→ Objective
Duplicate everything from the line containing "The image size" down to the line containing "The width and height of the screenshot is (337, 253).", both of those lines included, and nothing more from the records below.

→ Data to use
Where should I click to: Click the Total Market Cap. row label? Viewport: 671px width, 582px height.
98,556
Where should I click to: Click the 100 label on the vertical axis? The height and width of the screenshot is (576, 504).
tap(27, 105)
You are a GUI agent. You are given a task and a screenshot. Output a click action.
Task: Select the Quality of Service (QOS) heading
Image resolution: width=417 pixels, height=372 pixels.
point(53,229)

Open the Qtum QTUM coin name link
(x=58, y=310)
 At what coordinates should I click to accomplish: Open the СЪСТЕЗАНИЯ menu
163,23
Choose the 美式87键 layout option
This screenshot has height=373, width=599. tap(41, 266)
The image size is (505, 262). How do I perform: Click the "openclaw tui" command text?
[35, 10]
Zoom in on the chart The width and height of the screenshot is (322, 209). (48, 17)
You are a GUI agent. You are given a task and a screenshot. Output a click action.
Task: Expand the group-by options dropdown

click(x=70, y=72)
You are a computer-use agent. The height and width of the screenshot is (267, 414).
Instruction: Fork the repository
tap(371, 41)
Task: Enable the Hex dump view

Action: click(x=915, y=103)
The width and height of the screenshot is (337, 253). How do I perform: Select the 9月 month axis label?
---
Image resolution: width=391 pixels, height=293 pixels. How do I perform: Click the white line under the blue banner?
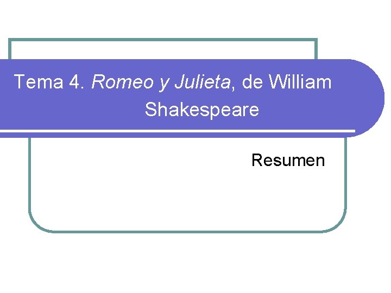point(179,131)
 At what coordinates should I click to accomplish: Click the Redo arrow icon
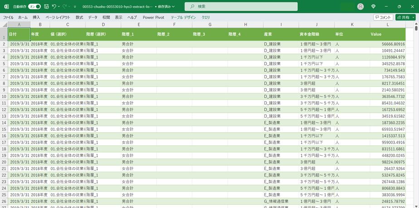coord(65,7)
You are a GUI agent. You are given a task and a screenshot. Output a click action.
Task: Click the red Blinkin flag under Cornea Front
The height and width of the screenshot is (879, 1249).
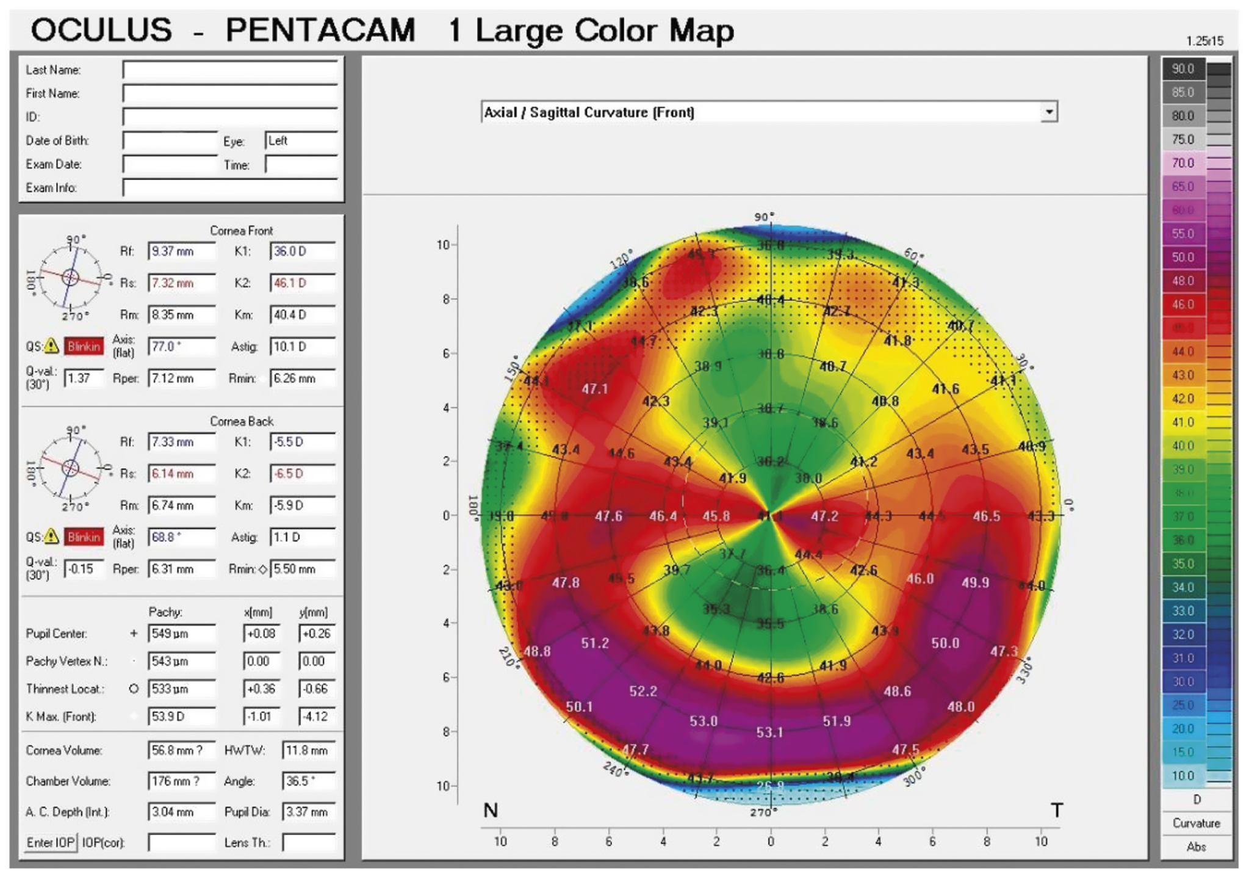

→ Result of this task
The image size is (505, 262). How do I perform: Click the "openclaw tui" command text?
[35, 10]
Zoom in on the chart The width and height of the screenshot is (322, 209). (48, 17)
You are a GUI agent. You are given a task and a screenshot. Output a click action.
Task: Expand the group-by options dropdown

click(x=70, y=72)
You are a computer-use agent. The height and width of the screenshot is (267, 414).
Instruction: Fork the repository
tap(371, 41)
Task: Enable the Hex dump view

Action: click(x=915, y=103)
The width and height of the screenshot is (337, 253). How do I perform: Select the 9月 month axis label?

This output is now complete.